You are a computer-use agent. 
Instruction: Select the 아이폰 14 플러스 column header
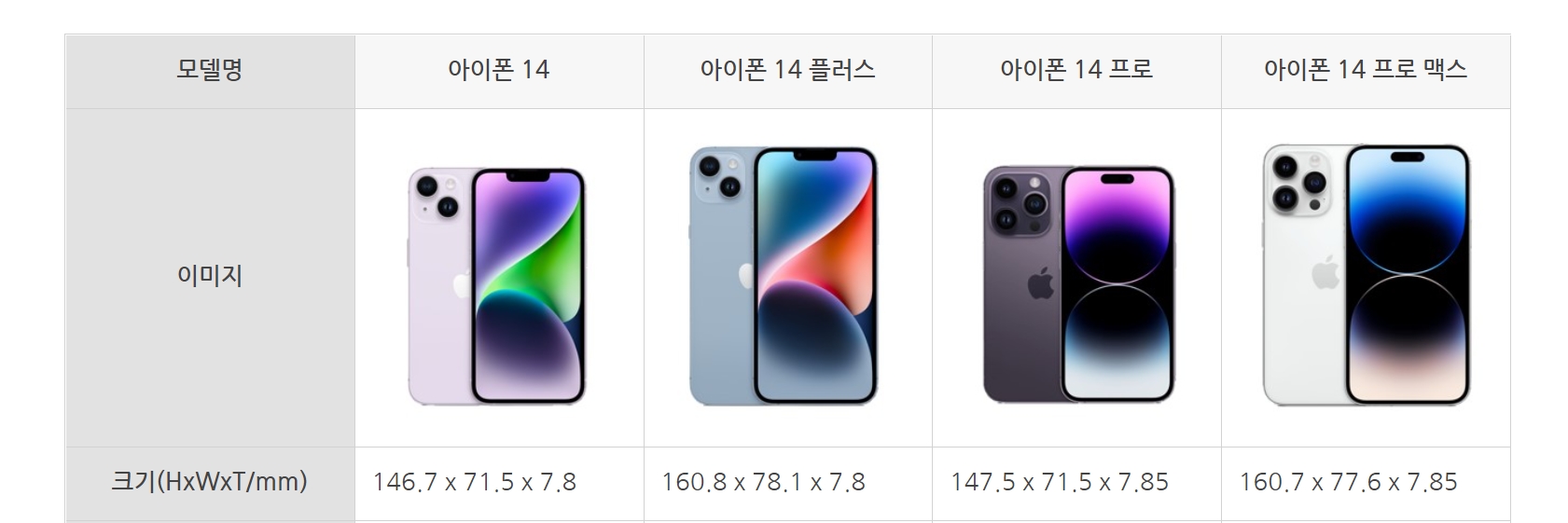click(x=788, y=71)
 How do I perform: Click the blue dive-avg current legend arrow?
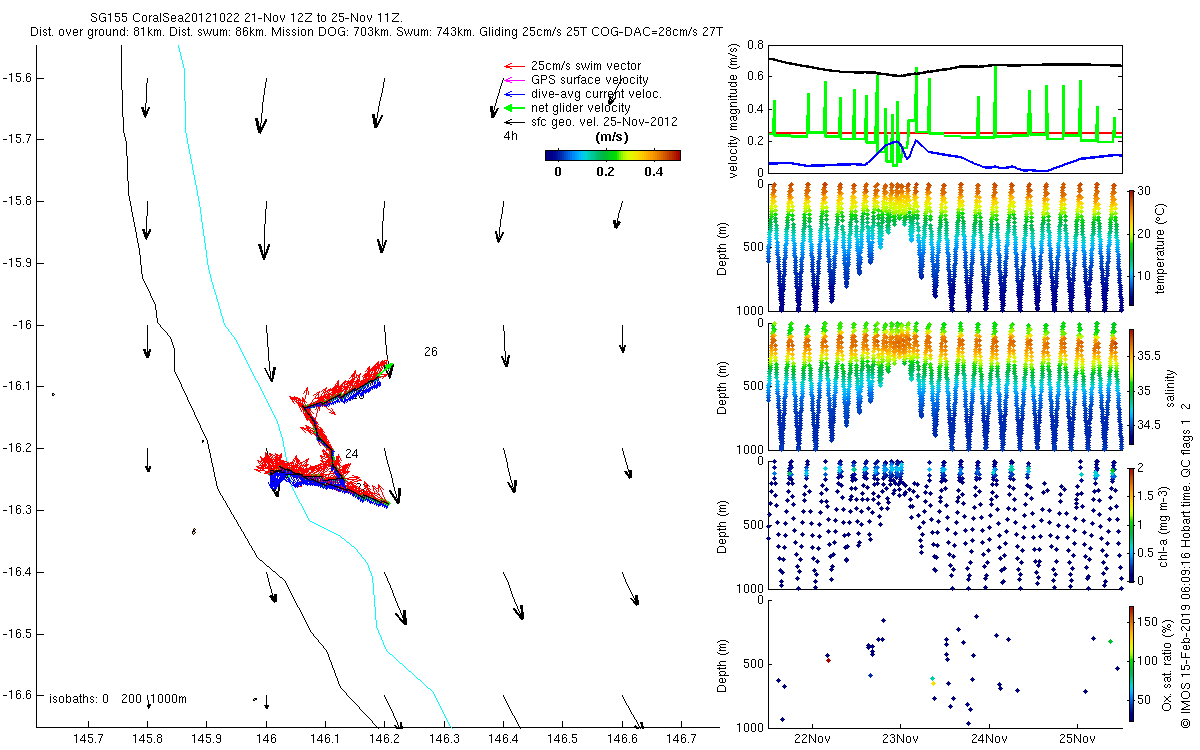(x=513, y=94)
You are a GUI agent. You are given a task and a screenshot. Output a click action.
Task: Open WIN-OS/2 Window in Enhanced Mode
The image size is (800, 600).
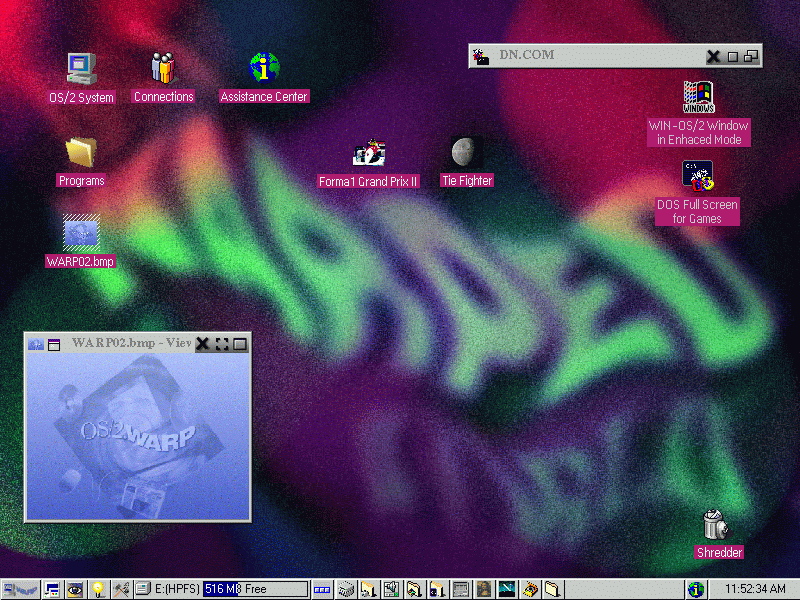[x=698, y=98]
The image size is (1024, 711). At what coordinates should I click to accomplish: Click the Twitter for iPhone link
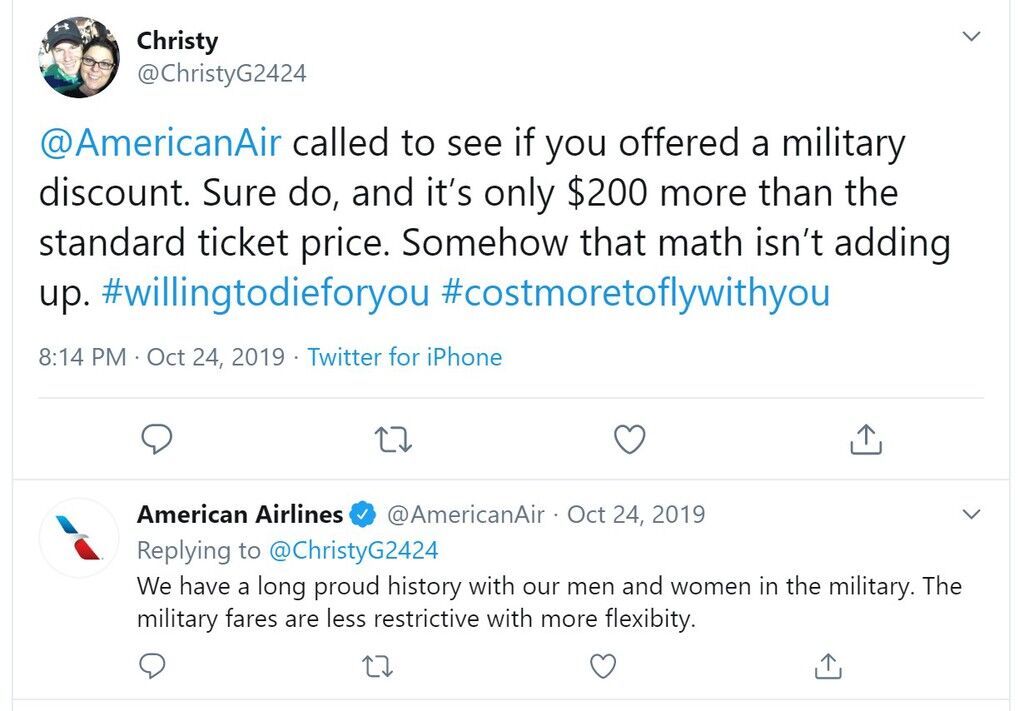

## Task details
Only the pictures may be dropped; print every record exactly as given.

## Task solution
You are a computer-use agent. 
Instruction: Select the 아이폰 14 플러스 column header
click(x=788, y=71)
 How do I perform: Click the blue dive-avg current legend arrow?
(x=513, y=94)
You are a GUI agent. You are given a task and a screenshot. Output a click action.
Task: Open WIN-OS/2 Window in Enhanced Mode
The image size is (800, 600).
[x=698, y=98]
The image size is (1024, 711). At what coordinates should I click to accomplish: Click the Twitter for iPhone link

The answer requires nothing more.